Liberace Biography - The Early Years
Wladziu Valentino Liberace was born May 16, 1919, in Milwaukee, Wisconsin. He had a twin brother who died at birth, but Liberace was born with a caul, which his family took as a sign that he was destined to be special.
Liberace's father was a musician who played with local bands and instilled an appreciation for music in his son at a young age. He also started his son on the piano very young. Father and son's love of music was the subject of much dissent in the home, especially during the Great Depression. Liberace's mother believed that money spent on records, shows and otherwise indulging musical interests was a waste. His father, however, continued to insist on piano lessons and attending concerts - especially at the Pabst Theater - for his son.
Liberace's piano playing also made him the target of bullies. By high school, he developed a self effacing personality that caused the bullies to ease up and that followed him throughout his career.

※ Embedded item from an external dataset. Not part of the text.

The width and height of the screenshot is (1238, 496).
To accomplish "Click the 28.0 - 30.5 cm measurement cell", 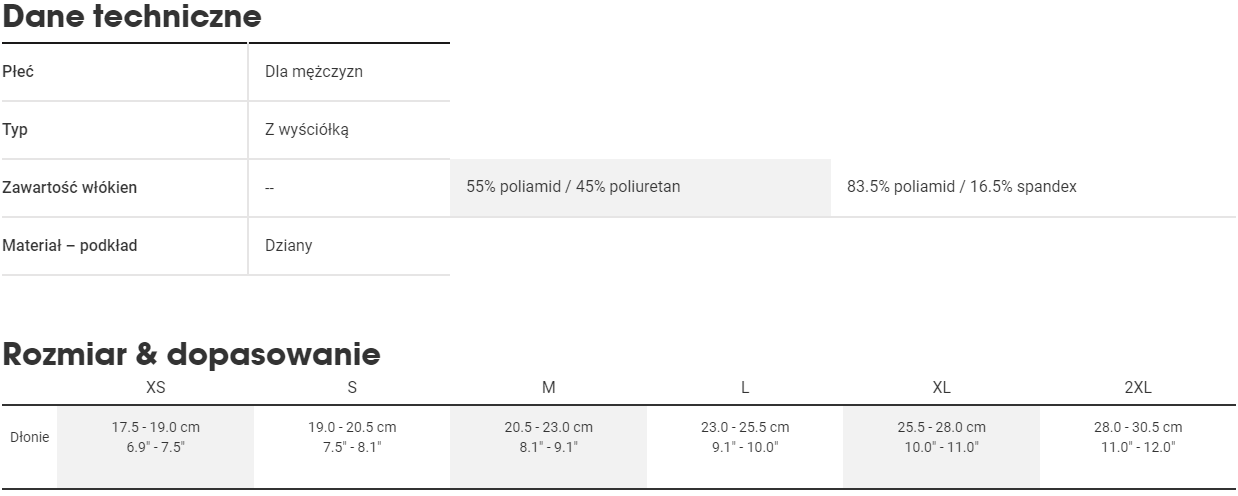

Liberace began performing live professionally in 1937. At first, he performed classical songs in the traditional style, but soon he began to step outside of that box. He began to mix classical songs with modern popular songs and mix up his set with doses of comedy. He also developed an elaborate stage set, complete with the candelabra that would become his staple throughout his career.
In 1944, he began performing in Las Vegas. From then on, Liberace would become synonymous with Vegas.
Although Liberace's performances frequently left music critics less than impressed, by 1950, he was an in demand performer at the White House and Hollywood functions as well as on stages across the country. He broke earnings records for musicians and in fact became the highest paid entertainer in the world throughout the 50s, 60s and 70s.
Between 1947 and 1954, Liberace released 70 albums.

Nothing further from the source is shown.